GFG Alliance Continues to Stabilise & Move Business Forward
GFG Alliance, owner of LIBERTY Steel Group, has reported further progress in its operational performance as well as the continued work by the specially appointed Restructuring and Transformation Committee at LIBERTY Steel to secure an environmentally and economically sustainable future for its businesses. Bolstered by strong demand and record prices for steel, alongside improvements in systems and operations, GFG notes strong performance for its core businesses. GFG Alliance Chief Restructuring Officer Mr Jeffrey S Stein said “The RTC has been working closely with LIBERTY Steel Group and its stakeholders globally to develop new business plans and restructure the business. It is encouraging that discussions with creditors continue to progress well and our global restructuring plans continue to develop. In many cases, refinancing options have been oversubscribed. While there remains much to do, we are pleased with the progress made to date and confident in the resilience of the business going forwards. We will continue to publish regular updates on the restructuring and refinancing for the benefit of all of its employees and stakeholders.”
Activity is underway to complete LIBERTY Primary Metals Australia’s refinancing, as global refinancing efforts continue.
At ALVANCE, a strategic deal cementing a long-term commercial relationship with two of the largest trading houses in the world, has been agreed. The deal involves the supply of the raw material requirements of Dunkirk and Duffel, assistance in the marketing of products and provision of hedging facilities. Under the agreement ALVANCE’s debt will be refinanced allowing creditors to be repaid. GFG expects the agreement to be finalised shortly once the reservations of one of the businesses’ creditors over early repayment has been resolved.
GFG reached an agreement with Tata Steel, bringing to an end proceedings launched against LIBERTY Speciality Steels, LIBERTY House Group PTE, and Speciality Steel UK earlier this year.
GFG is now back in control of its 41% stake in sustainable energy generator SIMEC Atlantis Energy following the cessation of the receivers’ appointment over the shares of SIMEC UK Energy Holdings Limited in SIMEC Atlantis Energy and the resignation of the receivers as directors of SIMEC UK Energy.
GFG has settled a post completion dispute with Rio Tinto Group over the acquisition of the Dunkirk aluminium smelter in 2018.
Following the introduction of the new LIBERTY Steel UK management team, led by Subhajit Roy Chowdhury, a new organisational structure has been developed. The new structure lays the foundation for developing LSUK into a competitive, two million tonnes per year GREENSTEEL business with clear centralised functions and operations-focused units. The new management composition will oversee the separation of the Stocksbridge, Brinsworth Narrow Strip, and Performance Steel assets. New business plans are being developed for the LSUK businesses which would allow the LSUK to resume production in the short term and create a more sustainable future for the assets over the longer term
GFG and LIBERTY Steel continue to engage with the BEIS Select Committee inquiry into ‘Liberty Steel & the future of steel industry in UK. GFG has responded in writing to detailed questions from the Committee. The Secretary of State for Business, Energy and Industrial Strategy has publicly reiterated his readiness to enable GFG to take time to refinance key operations and repay creditors.

§ **Exercise set**:
**A.** Answer these from the GFG Alliance update:
(i) What percentage stake in SIMEC Atlantis Energy is GFG back in control of?
(ii) Who leads the new LIBERTY Steel UK management team?
(iii) In what year did GFG acquire the Dunkirk aluminium smelter?
**B.** Transcribe the passage of the GFG Alliance update starting with "Activity is underway" and going on through "earlier this year.".

Dataset excerpts:
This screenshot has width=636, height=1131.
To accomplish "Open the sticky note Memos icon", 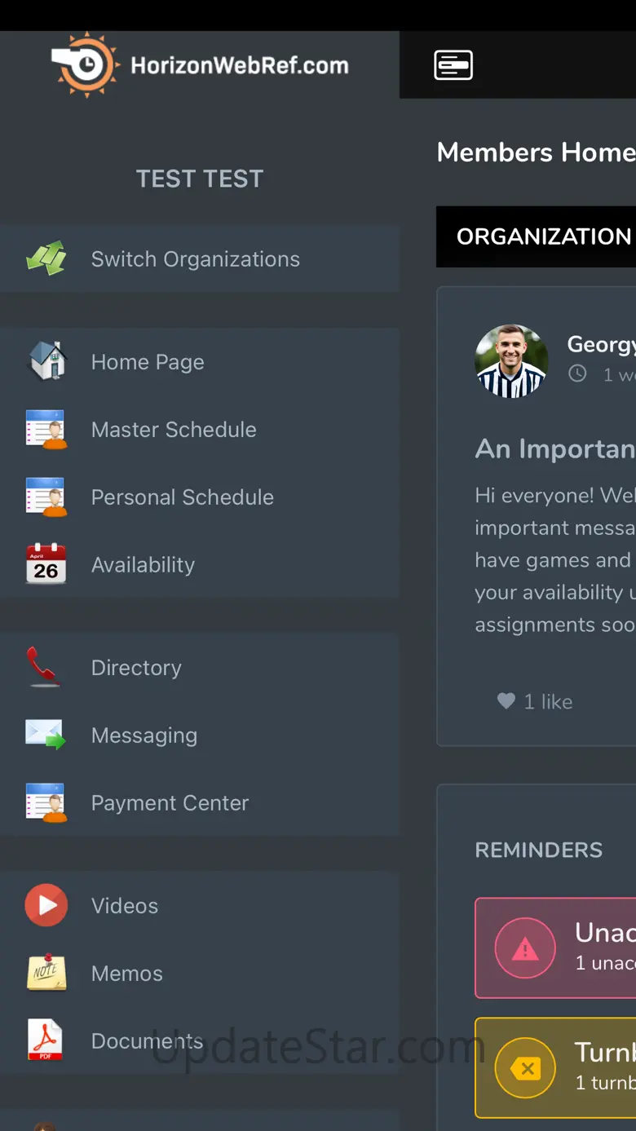I will click(46, 972).
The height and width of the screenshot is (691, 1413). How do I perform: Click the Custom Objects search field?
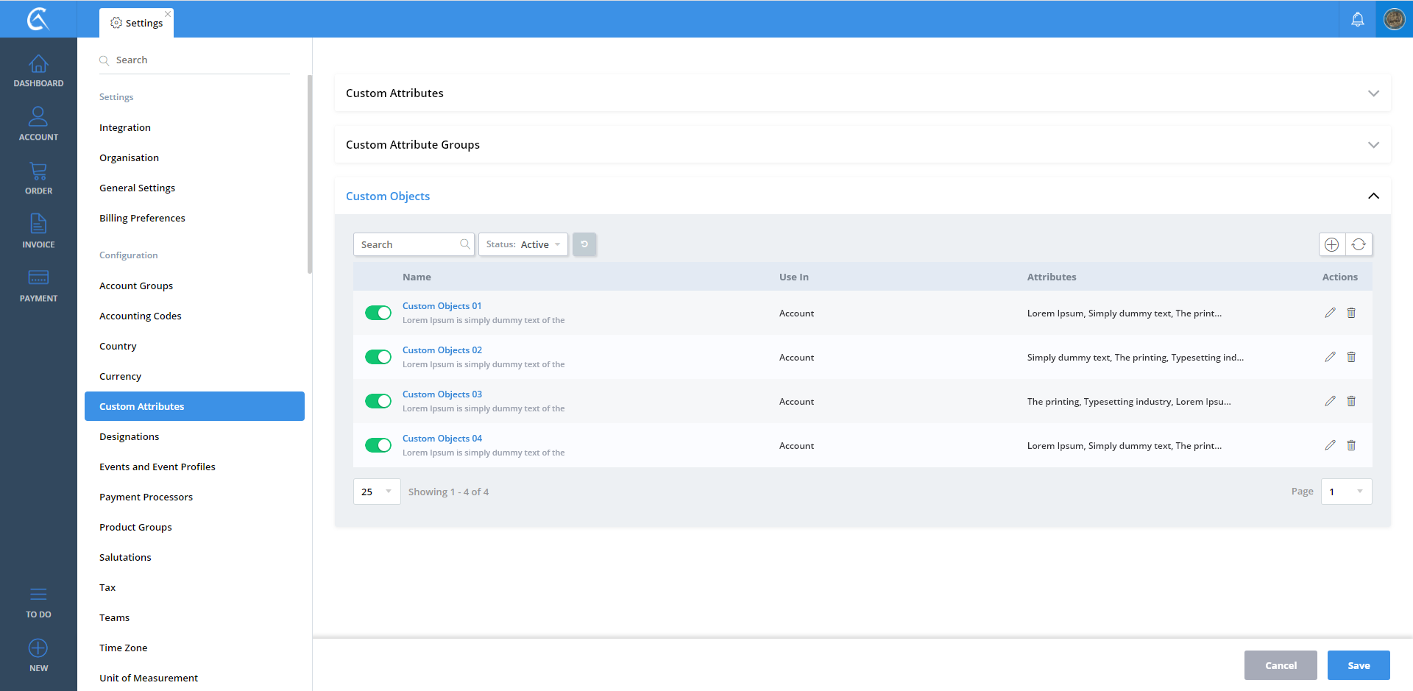coord(408,244)
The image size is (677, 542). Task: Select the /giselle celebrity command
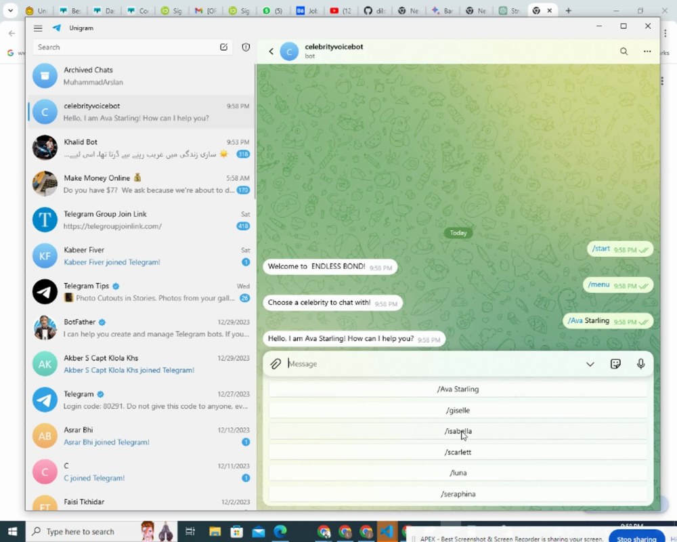(458, 410)
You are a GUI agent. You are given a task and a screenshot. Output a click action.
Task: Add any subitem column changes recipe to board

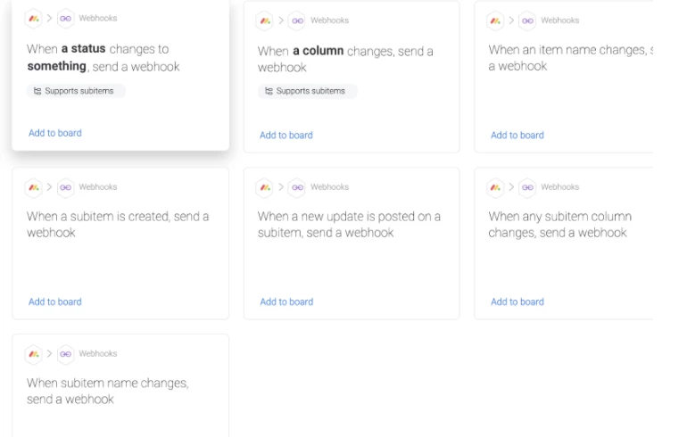click(517, 301)
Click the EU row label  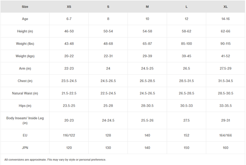click(25, 135)
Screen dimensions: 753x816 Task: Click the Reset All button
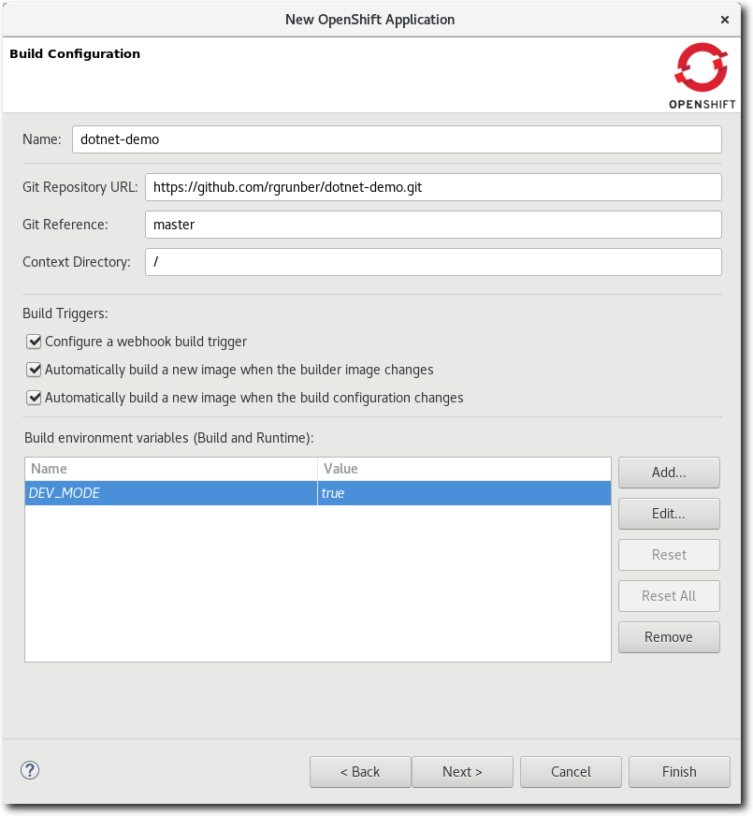tap(669, 595)
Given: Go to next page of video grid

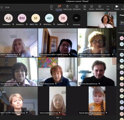Looking at the screenshot, I should pyautogui.click(x=61, y=118).
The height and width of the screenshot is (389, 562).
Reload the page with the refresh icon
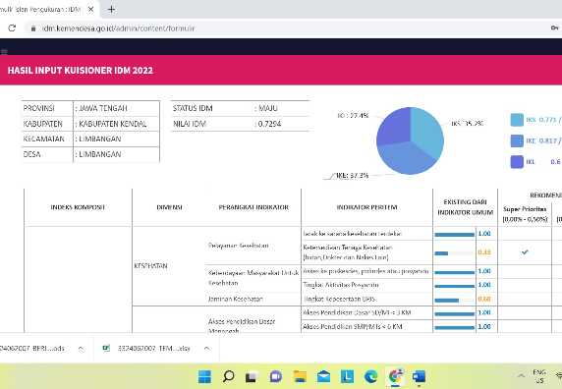pyautogui.click(x=12, y=28)
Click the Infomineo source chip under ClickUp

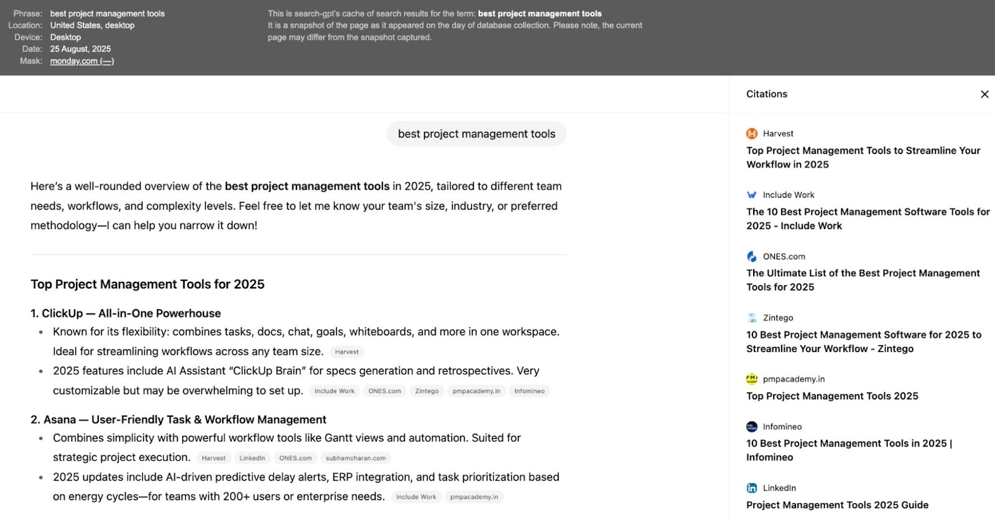(x=529, y=391)
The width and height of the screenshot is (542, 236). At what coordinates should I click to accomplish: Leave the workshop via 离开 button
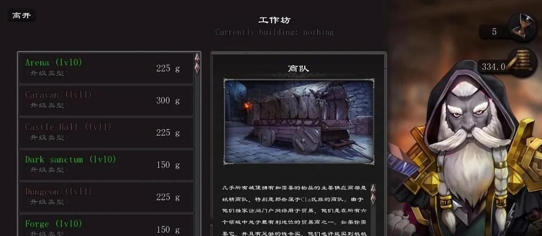21,15
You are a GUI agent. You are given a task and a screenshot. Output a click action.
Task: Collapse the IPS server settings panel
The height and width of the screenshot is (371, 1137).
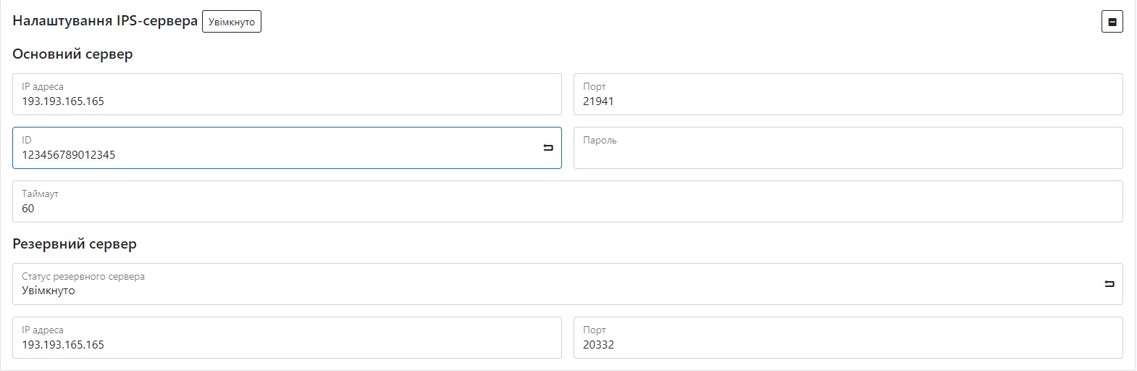(x=1112, y=22)
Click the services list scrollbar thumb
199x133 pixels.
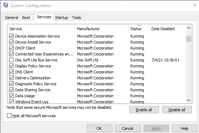coord(188,39)
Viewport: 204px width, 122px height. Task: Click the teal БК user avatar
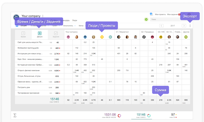tap(110, 37)
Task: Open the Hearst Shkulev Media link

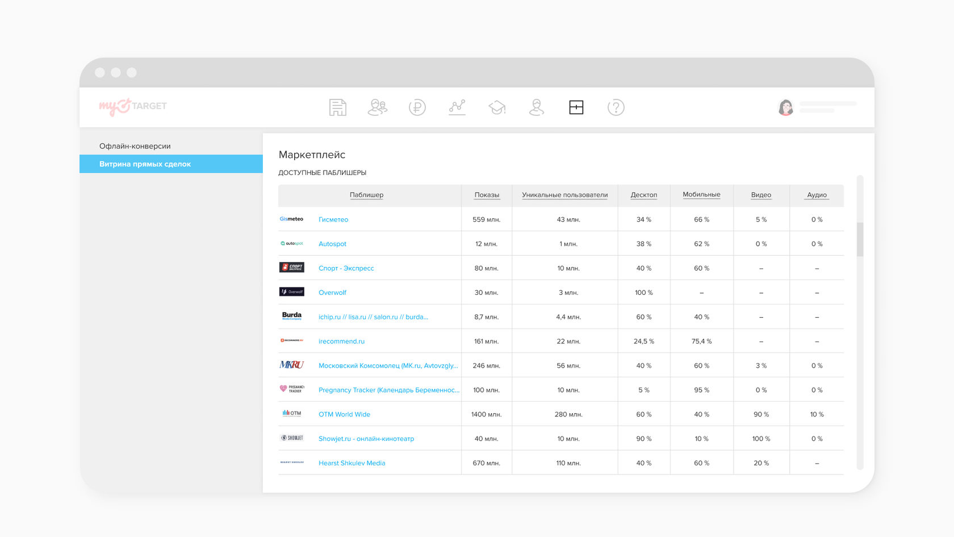Action: coord(352,463)
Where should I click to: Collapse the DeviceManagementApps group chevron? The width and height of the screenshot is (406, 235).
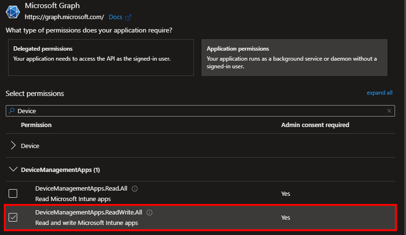[13, 170]
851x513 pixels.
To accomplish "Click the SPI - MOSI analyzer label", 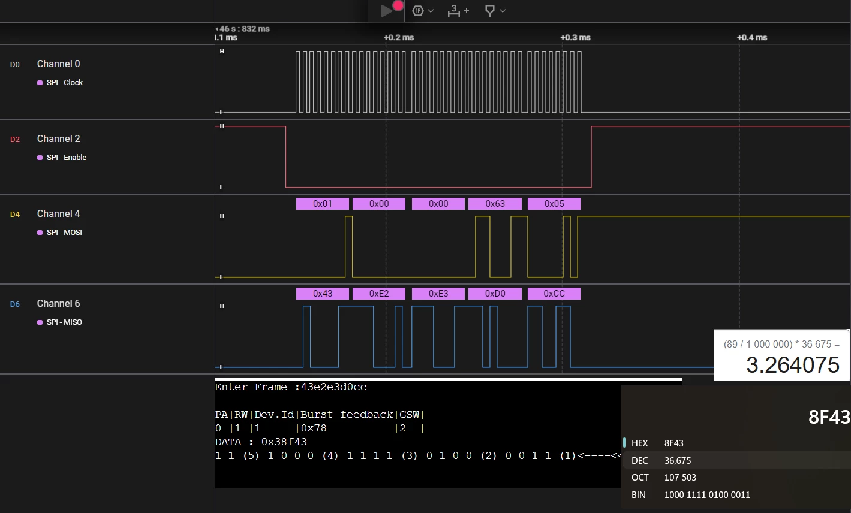I will point(64,233).
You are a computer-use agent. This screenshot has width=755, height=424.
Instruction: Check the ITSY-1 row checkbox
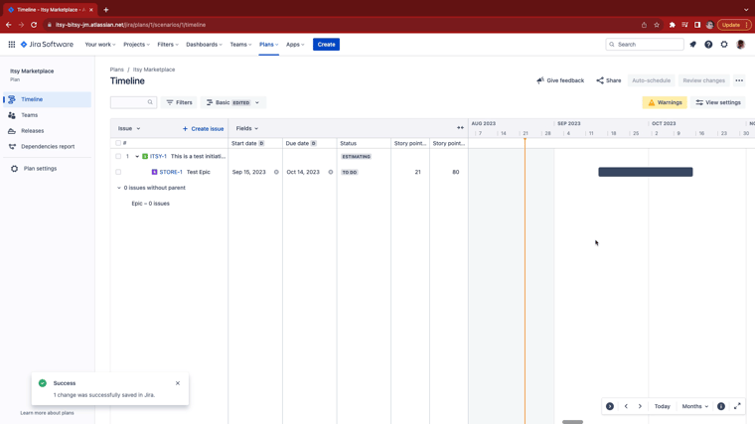coord(118,157)
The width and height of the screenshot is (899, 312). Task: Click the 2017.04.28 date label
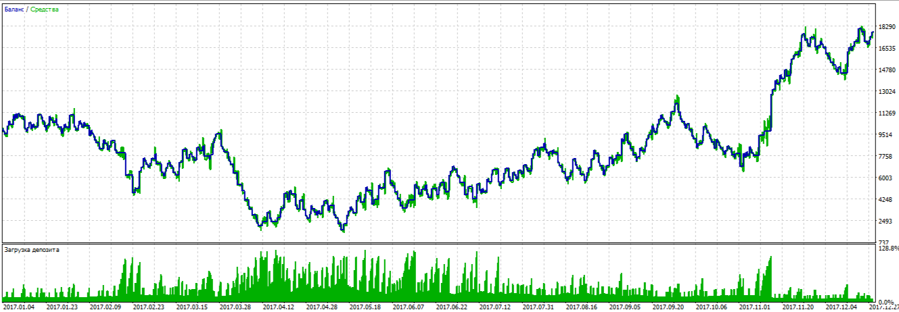[322, 307]
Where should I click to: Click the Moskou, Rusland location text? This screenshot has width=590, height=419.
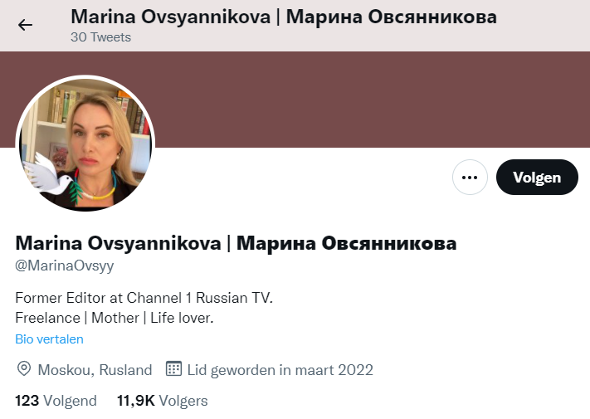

§ **Solutions to each task**:
**A.**
(i) 41%
(ii) Subhajit Roy Chowdhury
(iii) 2018

**B.**
Activity is underway to complete LIBERTY Primary Metals Australia’s refinancing, as global refinancing efforts continue.
At ALVANCE, a strategic deal cementing a long-term commercial relationship with two of the largest trading houses in the world, has been agreed. The deal involves the supply of the raw material requirements of Dunkirk and Duffel, assistance in the marketing of products and provision of hedging facilities. Under the agreement ALVANCE’s debt will be refinanced allowing creditors to be repaid. GFG expects the agreement to be finalised shortly once the reservations of one of the businesses’ creditors over early repayment has been resolved.
GFG reached an agreement with Tata Steel, bringing to an end proceedings launched against LIBERTY Speciality Steels, LIBERTY House Group PTE, and Speciality Steel UK earlier this year.